The expected answer holds every line from the first line of the data below through the line containing "Task: Sort by Action Date column header", exactly as written, and no other line.

BEGIN EXERCISE INPUTS

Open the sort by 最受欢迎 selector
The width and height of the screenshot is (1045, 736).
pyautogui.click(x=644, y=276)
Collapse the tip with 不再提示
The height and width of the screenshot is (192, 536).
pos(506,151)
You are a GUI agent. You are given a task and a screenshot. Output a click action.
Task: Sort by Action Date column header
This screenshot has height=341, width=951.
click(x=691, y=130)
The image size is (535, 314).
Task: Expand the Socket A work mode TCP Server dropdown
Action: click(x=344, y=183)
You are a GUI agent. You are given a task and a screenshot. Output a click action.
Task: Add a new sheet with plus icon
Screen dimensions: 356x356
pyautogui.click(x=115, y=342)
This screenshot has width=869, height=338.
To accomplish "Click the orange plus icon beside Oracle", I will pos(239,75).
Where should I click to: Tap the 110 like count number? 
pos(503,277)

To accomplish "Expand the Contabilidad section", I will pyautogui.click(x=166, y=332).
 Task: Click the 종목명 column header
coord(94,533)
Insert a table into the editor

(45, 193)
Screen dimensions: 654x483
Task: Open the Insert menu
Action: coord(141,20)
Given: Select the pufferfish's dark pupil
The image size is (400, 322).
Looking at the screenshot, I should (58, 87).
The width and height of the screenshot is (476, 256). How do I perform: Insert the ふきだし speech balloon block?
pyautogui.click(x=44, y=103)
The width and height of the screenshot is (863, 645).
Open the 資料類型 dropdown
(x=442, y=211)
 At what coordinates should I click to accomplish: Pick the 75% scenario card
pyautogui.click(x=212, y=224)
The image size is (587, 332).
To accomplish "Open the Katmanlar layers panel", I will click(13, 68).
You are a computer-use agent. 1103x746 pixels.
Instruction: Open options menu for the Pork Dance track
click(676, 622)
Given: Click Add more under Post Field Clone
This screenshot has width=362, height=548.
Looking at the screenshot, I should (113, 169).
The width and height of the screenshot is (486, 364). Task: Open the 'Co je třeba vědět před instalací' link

END EXERCISE INPUTS

WRITTEN ANSWER:
Open the sort by 最受欢迎 selector
The width and height of the screenshot is (1045, 736).
pyautogui.click(x=644, y=276)
Collapse the tip with 不再提示
The height and width of the screenshot is (192, 536).
pos(506,151)
You are a GUI agent. You are given a task and a screenshot. Output a click action.
Task: Sort by Action Date column header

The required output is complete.